Tim penyidik Jaksa Agung Muda Tindak Pidana Khusus (Jampidsus) Kejaksaan Agung kembali menetapkan tersangka baru dalam penyidikan dugaan tindak pidana korupsi terkait pelaksanaan program makan bergizi gratis (MBG). Tersangka berinisial AYS, yang merupakan pihak swasta, menjadi tersangka keempat dalam perkara yang menyeret sejumlah mantan petinggi Badan Gizi Nasional (BGN).
Direktur Penyidikan Jampidsus Kejagung, Syarief Sulaeman Nahdi, mengatakan penetapan tersangka dilakukan setelah penyidik menemukan alat bukti yang cukup.
"Pada hari Sabtu, 6 Juni 2026, tim penyidik menetapkan satu orang lagi tersangka atas nama AYS selaku pihak swasta sebagai tersangka," kata Syarief dalam konferensi pers, Kamis (11/6/2026).
Menurut Syarief, AYS diduga berperan atas permintaan tersangka SS alias Sony Sonjaya, yang saat itu menjabat sebagai wakil kepala Badan Gizi Nasional (BGN), untuk mencari mitra pelaksana program makan bergizi gratis.
Dalam prosesnya, Sony Sanjaya diduga memberikan akses kepada AYS untuk melakukan intervensi terhadap tim verifikator mitra MBG. Melalui akses tersebut, AYS disebut dapat mengetahui lokasi dapur atau satuan pelayanan pemenuhan gizi (SPPG) yang masih tersedia.
Penyidik menduga AYS bersama Sony Sanjaya turut mengatur proses pendaftaran calon mitra SPPG. Sejumlah pendaftar yang sebelumnya telah memperoleh persetujuan melalui portal mitra MBG diduga dibatalkan statusnya untuk kemudian digantikan oleh pihak lain yang difasilitasi oleh AYS.
"Tersangka SS memberikan akses kepada AYS untuk melakukan intervensi kepada tim verifikator mitra MBG sehingga dapat mengetahui titik-titik dapur yang kosong dan mengatur calon SPPG yang mendaftar pada portal mitra MBG yang semula telah disetujui kemudian menjadi dibatalkan status pendaftarannya," ujar Syarief.
Selain mengatur titik SPPG dan proses pendaftaran mitra, penyidik juga menduga AYS memfasilitasi pendaftaran SPPG baru melalui portal mitra MBG yang sebenarnya telah ditutup.
Setelah berhasil mengatur sejumlah titik SPPG tersebut, AYS diduga memberikan sejumlah uang kepada Sony Sanjaya sebagai bagian dari praktik yang sedang diselidiki penyidik.

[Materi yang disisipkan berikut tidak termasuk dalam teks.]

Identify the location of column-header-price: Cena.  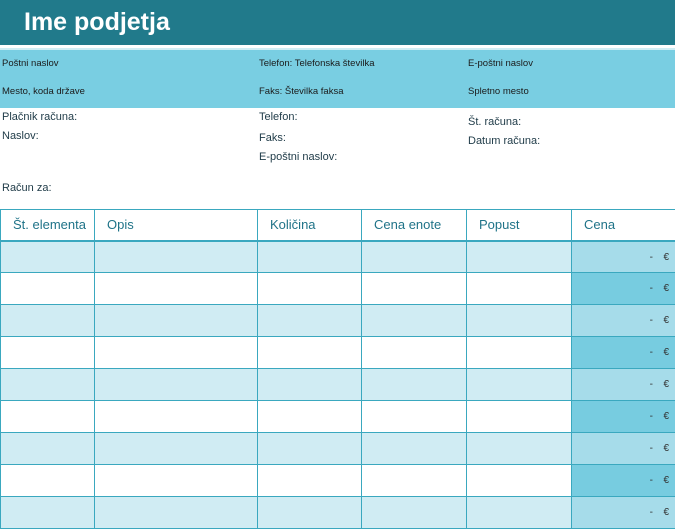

Atas perbuatannya, AYS disangka melanggar Pasal 12 huruf a dan huruf b Undang-Undang Pemberantasan Tindak Pidana Korupsi serta Pasal 605 ayat (2) dan Pasal 606 Kitab Undang-Undang Hukum Pidana (KUHP).
Untuk kepentingan penyidikan, Kejagung menahan AYS selama 20 hari di Rumah Tahanan (Rutan) Salemba Cabang Kejaksaan Negeri Jakarta Selatan.

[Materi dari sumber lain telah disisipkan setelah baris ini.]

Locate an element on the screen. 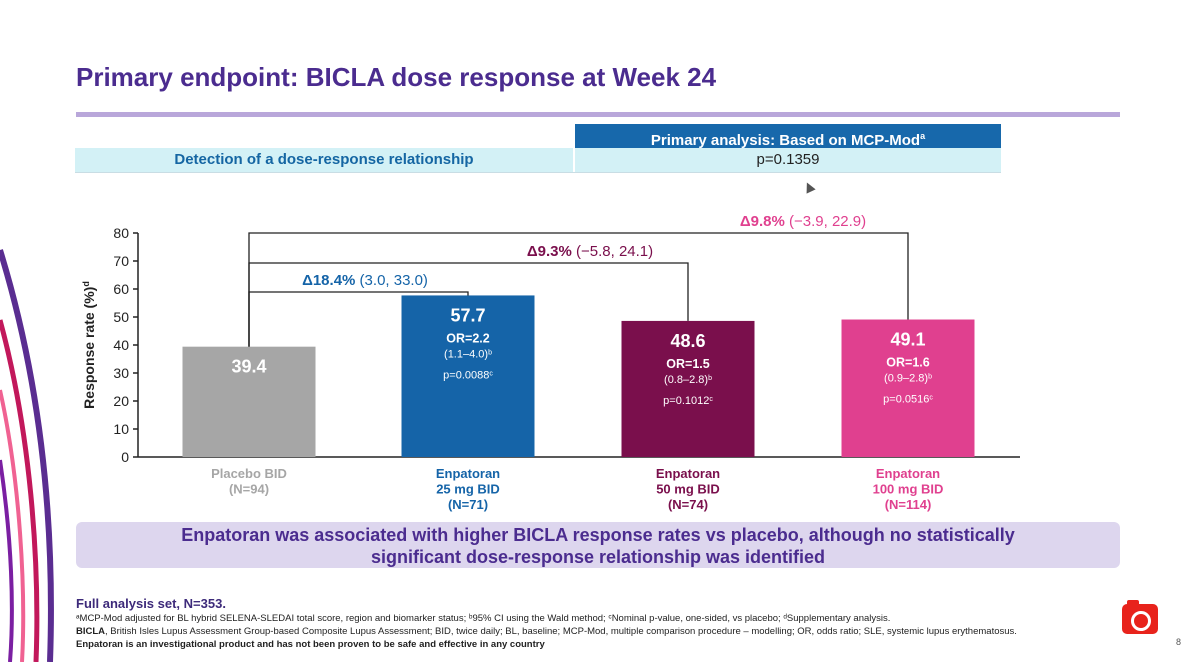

Penahanan dilakukan guna mempermudah proses pemeriksaan serta mencegah kemungkinan tersangka menghilangkan barang bukti atau memengaruhi saksi.
Dengan penetapan AYS, jumlah tersangka dalam kasus dugaan korupsi program makan bergizi gratis bertambah menjadi empat orang.

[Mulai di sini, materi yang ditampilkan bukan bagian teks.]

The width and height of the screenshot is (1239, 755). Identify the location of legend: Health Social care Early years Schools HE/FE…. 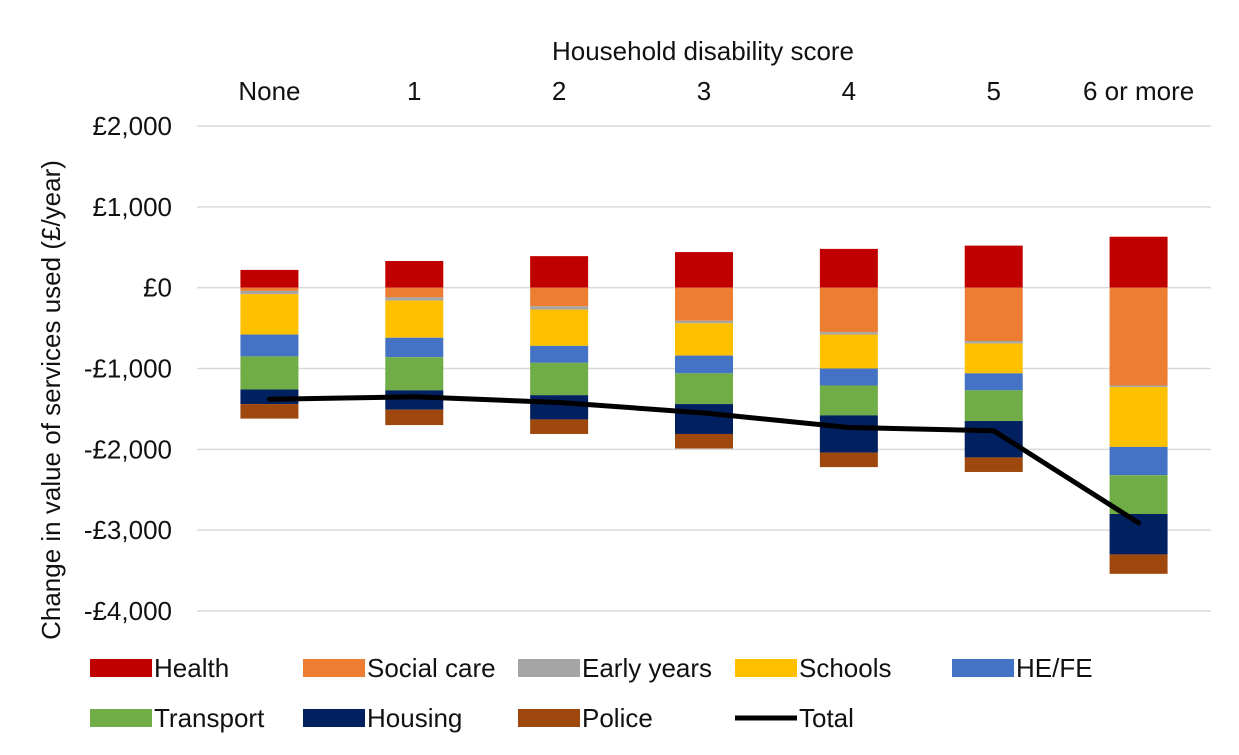
(592, 693).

Sebelumnya, Kejagung telah menetapkan mantan Kepala BGN Dadan Hindayana, mantan Wakil Kepala BGN Bidang Operasional Sony Sonjaya, dan mantan Wakil Kepala BGN Bidang Pengembangan Organisasi dan Hubungan Kelembagaan Lodewyk Pusung sebagai tersangka.
Kejagung menegaskan penyidikan masih terus berjalan dan tidak menutup kemungkinan adanya tersangka baru dalam perkara ini. Penyidik saat ini masih mendalami aliran dana, proses penunjukan mitra MBG, serta dugaan pengaturan titik SPPG yang diduga merugikan keuangan negara.